Sur l’indemnité forfaitaire de gestion
La Caisse, qui a obtenu le remboursement de prestations versées à la victime, peut prétendre à la condamnation du responsable à la taxation forfaitaire instituée par l’ordonnance du 24 janvier 1996 (articles L. 376-1 et L. 454-1 du Code de la Sécurité Sociale). Cette indemnité est égale au tiers des sommes remboursées dans les limites d’un maximum de 1191 et d’un minimum de 118 pour l’année 2024.
La CPAM ayant été débouté de sa demande par le tribunal correctionnel la demande est irrecevable.

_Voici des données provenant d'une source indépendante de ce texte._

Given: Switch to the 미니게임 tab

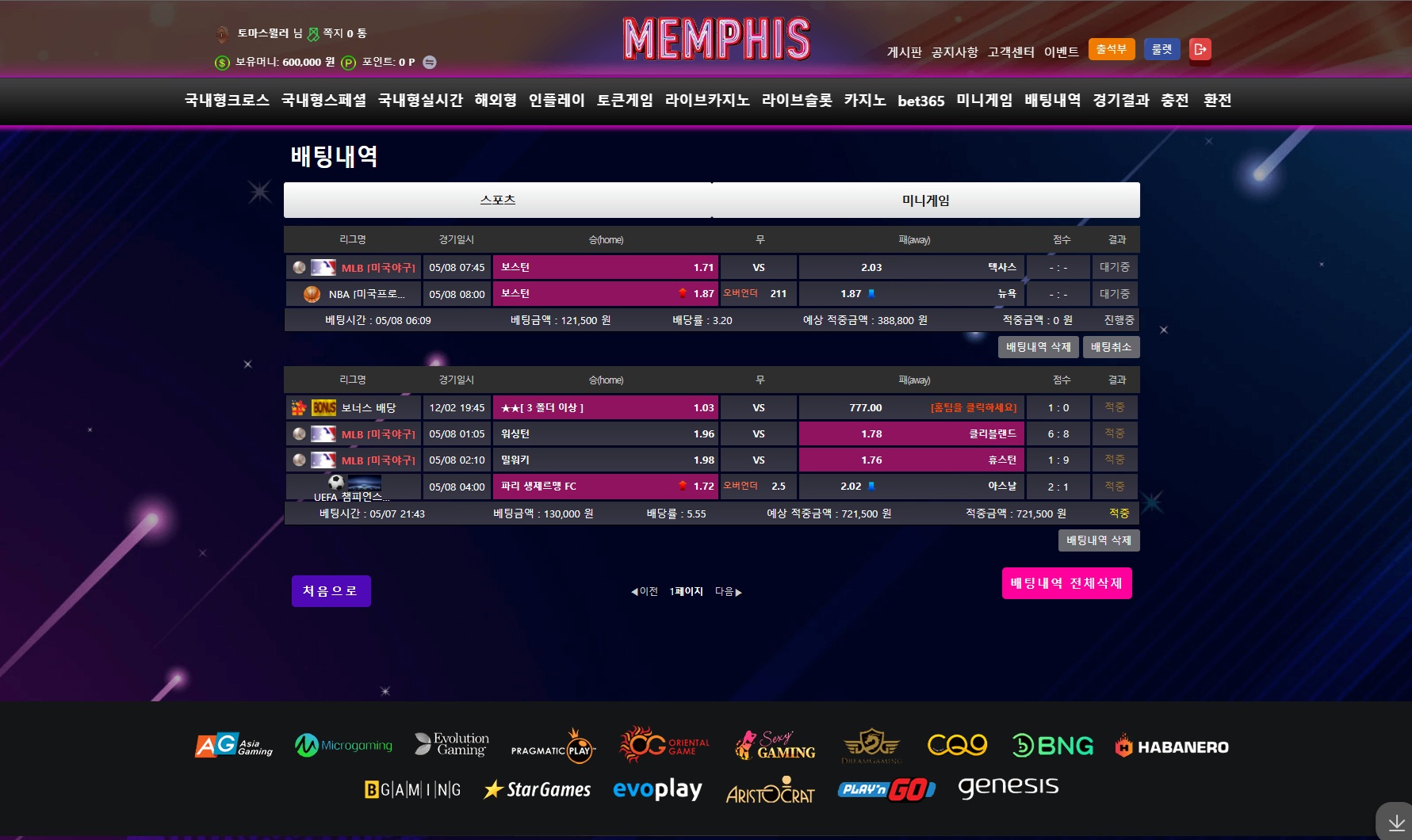Looking at the screenshot, I should (925, 200).
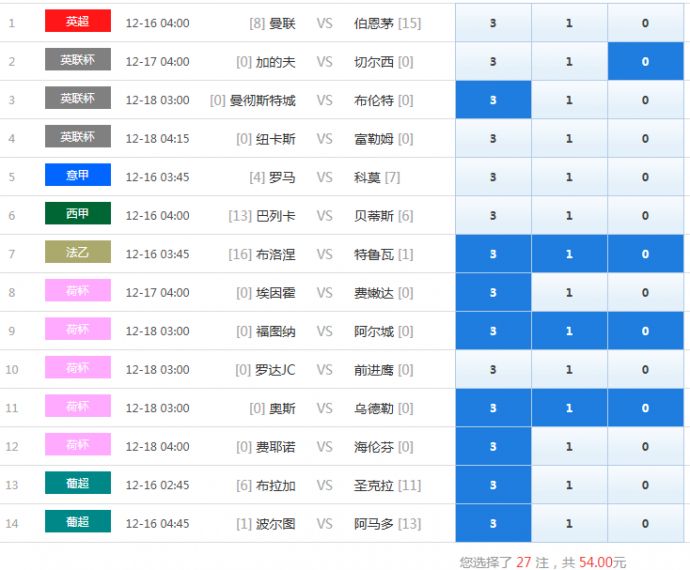Open the away team 切尔西 link
The height and width of the screenshot is (570, 690).
374,62
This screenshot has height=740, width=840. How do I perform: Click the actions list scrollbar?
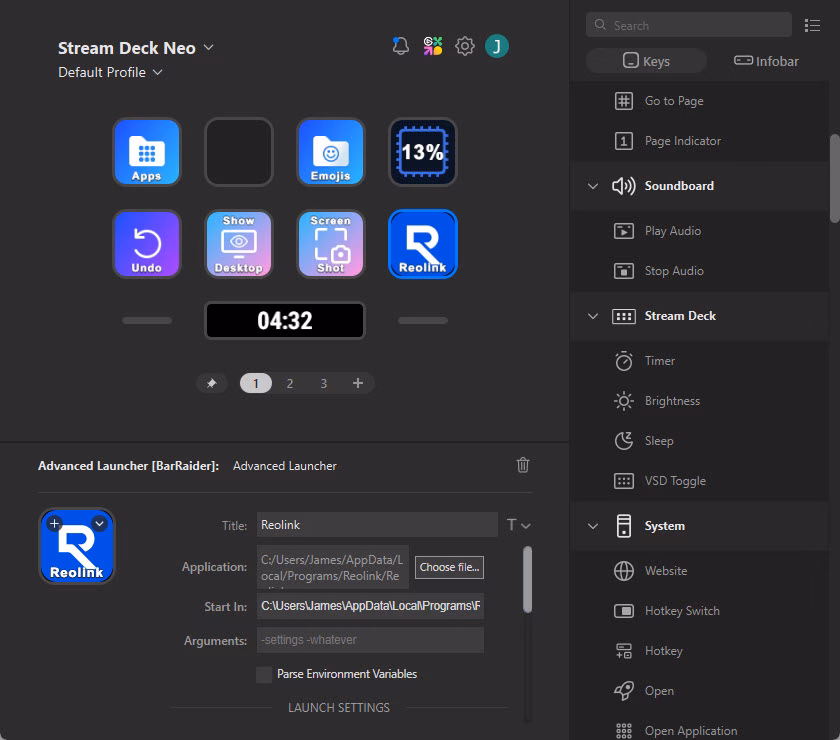pyautogui.click(x=834, y=178)
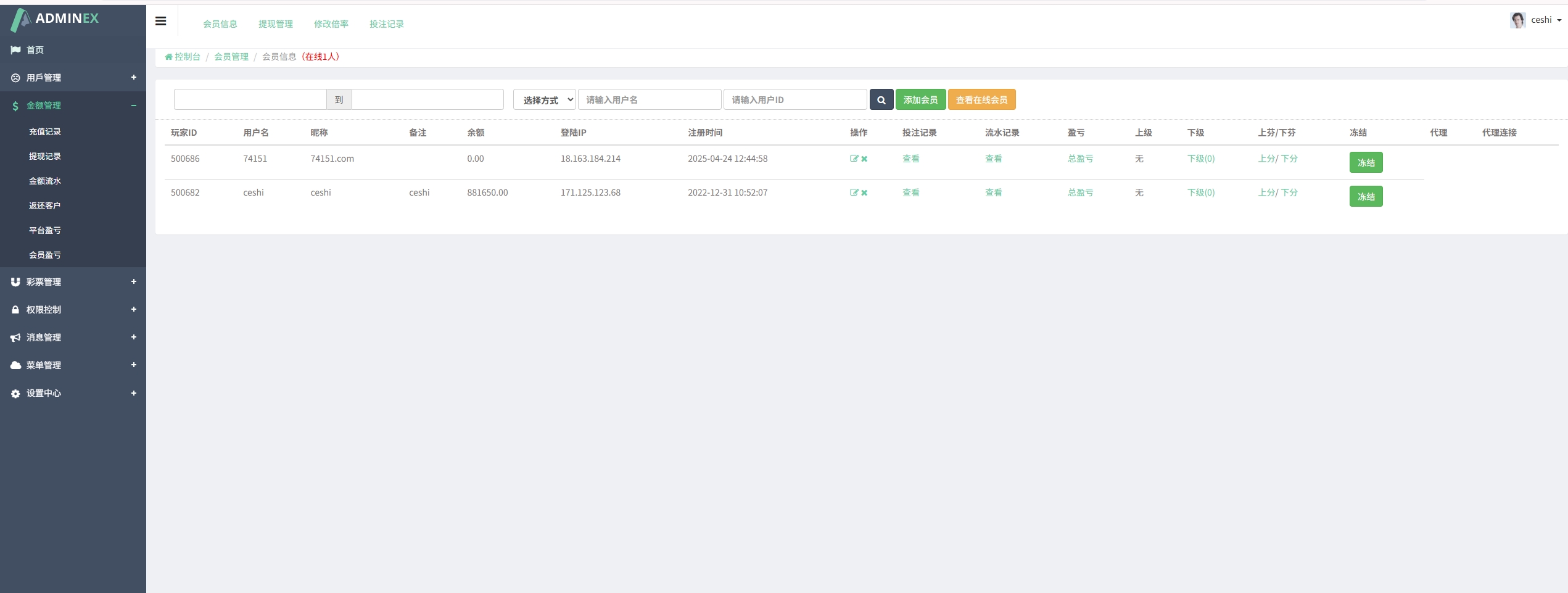Freeze the ceshi account

1365,197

Sur les demandes accessoires
L’article 800-1 du code de procédure pénale énonce que “ Nonobstant toutes dispositions contraires, les frais de justice criminelle, correctionnelle et de police sont à la charge de l’Etat et sans recours envers les condamnés.”
Le tribunal statuant selon les règles de la procédure pénale, il n’y a pas lieu à statuer sur les dépens.

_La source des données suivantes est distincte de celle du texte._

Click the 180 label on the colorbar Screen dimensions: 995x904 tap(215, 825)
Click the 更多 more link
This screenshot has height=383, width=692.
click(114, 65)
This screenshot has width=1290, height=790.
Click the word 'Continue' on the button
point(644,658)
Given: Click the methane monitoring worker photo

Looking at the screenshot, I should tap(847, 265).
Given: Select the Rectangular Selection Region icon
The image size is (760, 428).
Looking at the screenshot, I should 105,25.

Si les frais de justice sont à la charge de l’Etat en vertu de l’article 800-1 du code de procédure pénale, les frais de l’expertise médicale ordonnée par le tribunal correctionnel seront mis à la charge de [E] [B] conformément aux dispositions de l’article 10 alinéa 2 du même code.
Il ne sera pas fait droit à la demande d’indemnité d’article 700 du code de procédure civile non applicable au cas d’espèce. En outre [L] [X] est bénéficiaire de l’aide juridictionnelle totale et l’article 475-1 du code de procédure pénale prévoit que le tribunal condamne l’auteur de l’infraction à payer à la partie civile la somme qu’il détermine, au titre des frais exposés par celle-ci et non compris dans les dépens. Par ailleurs aucune demande n’a été formée sur le fondement de l’article 37-1 de la loi 91-647 du 10 juillet 1991, relative à l’aide juridique.
PAR CES MOTIFS
Le Tribunal correctionnel, statuant sur intérêts civils, publiquement
par ordonnance contradictoire à l’égard de [E] [B] et [L] [X]

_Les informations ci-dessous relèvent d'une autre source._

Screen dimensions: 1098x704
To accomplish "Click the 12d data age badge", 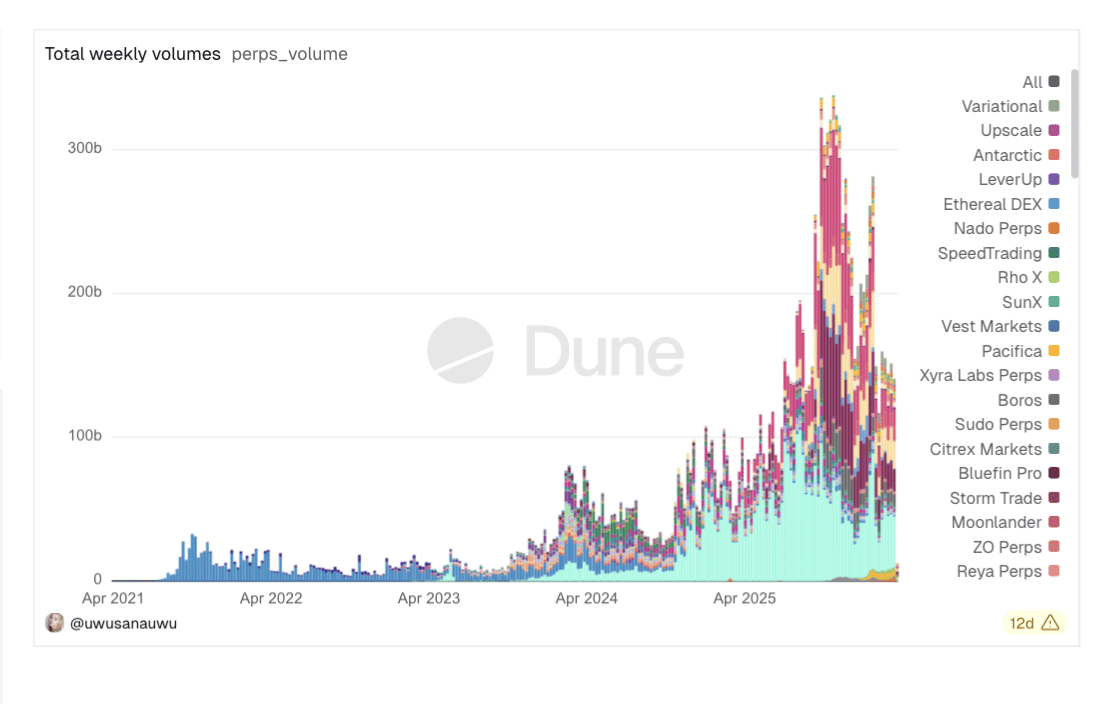I will click(1021, 623).

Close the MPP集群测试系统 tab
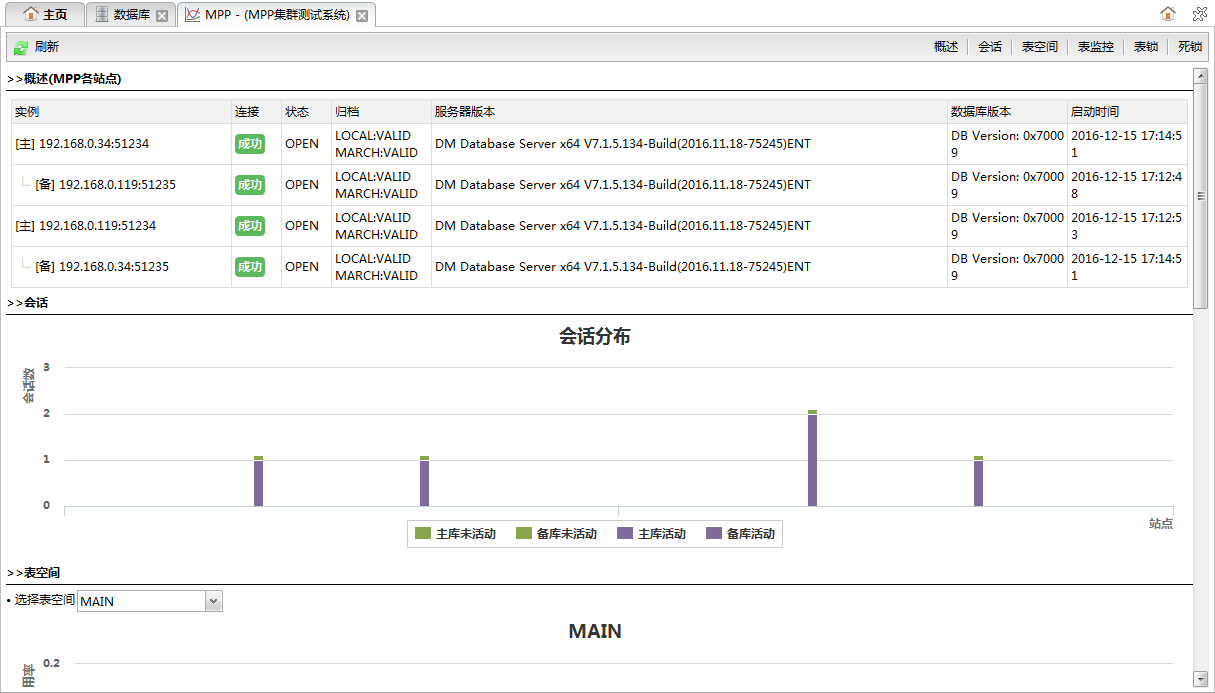tap(362, 16)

par ordonnance contradictoire à signifier à l’égard de la CPAM du HAINAUT
Ordonnons la liquidation du préjudice corporel subi par [L] [X] en raison des faits commis le 1 décembre 2020 par [E] [B] comme suit :
Poste de préjudice
Montant alloué à la victime
Préjudices patrimoniaux:
1° tierce personne actuelles
2° PGPA
TOTAL PP
540,00
56,65
596,65
Préj. extra-patrimoniaux:
1° déficit fonctionnel temporaire
2° souffrances endurées
3° déficit fonctionnel permanent
4° préjudice esthétique
TOTAL PEP
206,25
3000,00
1770,00
200,00
5176,25
TOTAL
5 772,90 €
CONDAMNE [E] [B] à payer à [L] [X] une indemnité de TROIS MILLE DEUX CENT SOIXANTE DOUZE EUROS QUATRE VINGT DIX CENTIMES 3272,90 € déduction faire de la provision précédemment accordée au titre de la liquidation de son préjudice corporel, assortie des intérêts au taux légal à compter du présent jugement ;
DEBOUTE [L] [X] de sa demande au titre du préjudice d’agréement ;
DEBOUTE [L] [X] de sa demande au titre de l’article 700 du code de procédure civile ;
CONDAMNE [E] [B] aux dépens de l’expertise judiciaire en vertu de l’article 10 du code de procédure pénale et de l’article 696 du code de procédure civile ;
DECLARE les demandes de la CPAM du Hainaut irrecevables pour autorité de la chose jugée ;
DÉCLARE que les sommes exposées par l’état au titre de la décision n°201C 59606-2023-4049 du 12/02/2023 du vice-président du bureau d’aide juridictionnelle de [Localité 8] seront recouvrées contre [E] [B] en vertu des articles 43 et 44 de la loi n° 91-647 du 10 juillet 1991 relative à l’aide juridique ;
Les parties civiles sont informées de la possibilité de saisir le Service d’Aide au Recouvrement pour les Victimes d’Infractions pénales (SARVI) ou la Commission d’Indemnisation des Victimes d’Infractions pénales (CIVI), à charge pour elles d’entrer en contact avec le bureau d’aide aux victimes (BAV – tél. : [XXXXXXXX01]), dont la permanence se tient au Tribunal judiciaire de Valenciennes du lundi au vendredi de 8h30 à 12h00 et de 13h30 à 16h30.
Le condamné est informé de la possibilité pour la partie civile non éligible à la CIVI de saisir le SARVI s’il ne procède pas au paiement des dommages et intérêts auxquels il a été condamné dans le délai de deux mois courant à compter du jour où la condamnation est devenue définitive.
En foi de quoi la présente décision a été signée par le président et le greffier.